Ich räuspere mich und sage: „Es wäre schön, wenn es so wäre, aber davon merke ich leider nichts. Ich unterrichte schon ganze Klassen selbstverantwortlich. Es ist nicht immer leicht, denn auch die englischen Schulkinder sind keine Engel. Gelegentlich muss ich schon recht streng werden.“
Ethan schlägt sich auf die Schenkel und lacht. Nicht immer ist er so offen und so heiter in meiner Gegenwart. „Was erzählst du nur für einen Unfug, Lea. Du – und streng? Dass ich nicht lache. Ich wette, sie tanzen dir ganz schön auf der Nase herum.“
Normalerweise hätte ich mein Haupt demütig gesenkt und hätte schnell das Thema geändert. Doch jetzt beschließe ich, meine neue Taktik in die Tat umzusetzen.
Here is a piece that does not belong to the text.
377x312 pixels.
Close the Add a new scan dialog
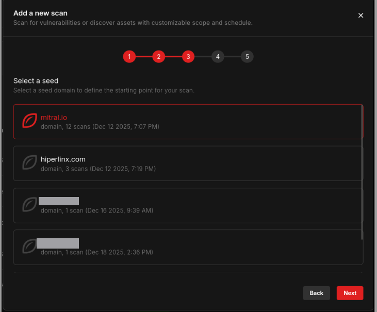tap(360, 15)
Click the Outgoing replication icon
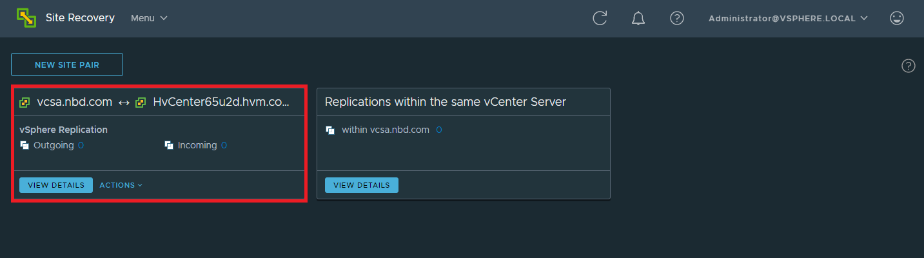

Ich fixiere Ethan kühl und sage: „So? Woher willst du das denn wissen? Hast du von irgendjemandem etwa gehört, dass es so sei?“
Ethan blickt mich scharf an. So kennt er mich nicht. „Nein“, sagt er bestimmt, „aber ich kenne dich doch, Lea. So klein und hilflos wie du immer bist, kannst du dich doch nie und nimmer vor einer Schulklasse behaupten.“ Er sieht mich lauernd an. Anscheinend hat er regelrecht Sorge, ich könnte ihm wieder Paroli bieten, und das vor seiner Mutter.
Da lache ich und schüttle meinen Kopf. „Ethan, du bist immer so lieb besorgt um mich, aber ich kann dich beruhigen; Bloß weil ich klein bin und jung aussehe, bin ich nicht wirklich hilflos. Ich kann schon ganz schön selbstbewusst agieren, wenn es sein muss.“
Ethans Mutter dreht ihren Kopf hin und her, wie eine Zuschauerin bei einem Tennisspiel. Dabei bilden sich Furchen in ihrer Stirn.
Ich merke, dass ich die Dosis an Ehrlichkeit ein bisschen reduzieren muss, sonst könnte es doch recht ungemütlich werden.
Also sage ich: „Aber, was rede ich? Natürlich kann ich mich nicht wirklich mit einem erfahrenen Lehrer messen, wie du einer bist, Ethan.“
„So gefällst du mir besser, Mückchen“, sagt Ethan und nippt wieder beruhigt an seiner Teetasse.
Mrs. Derby sagt leise: „Ich habe große Achtung vor jedem, der sich gegenüber einer Schulklasse behaupten kann. Du musst wissen, Lea, ich war hier in Sternham die Dorfschullehrerin, bis Mr. Derby, mein verstorbener Mann, mich geheiratet hat. Ich war so froh! Damals hat man natürlich als verheiratete Frau seinen Beruf aufgegeben, schon gar als Pfarrfrau. Ich habe es in der Schule gehasst. Mein Mann hat mich regelrecht erlöst.“
Ethan legt eine seiner großen Hände auf ihre Hand. „Kleines Muttichen, dass sie aus dir Hackfleisch gemacht haben, glaube ich nur zu gerne.“
Ich muss ihm beipflichten. Schon die Vorstellung, dass diese kleine, zarte Frau mit ihrem sanften Stimmchen vor dreißig kleinen Teufeln stehen musste, lässt mich fast vor Mitleid zerfließen.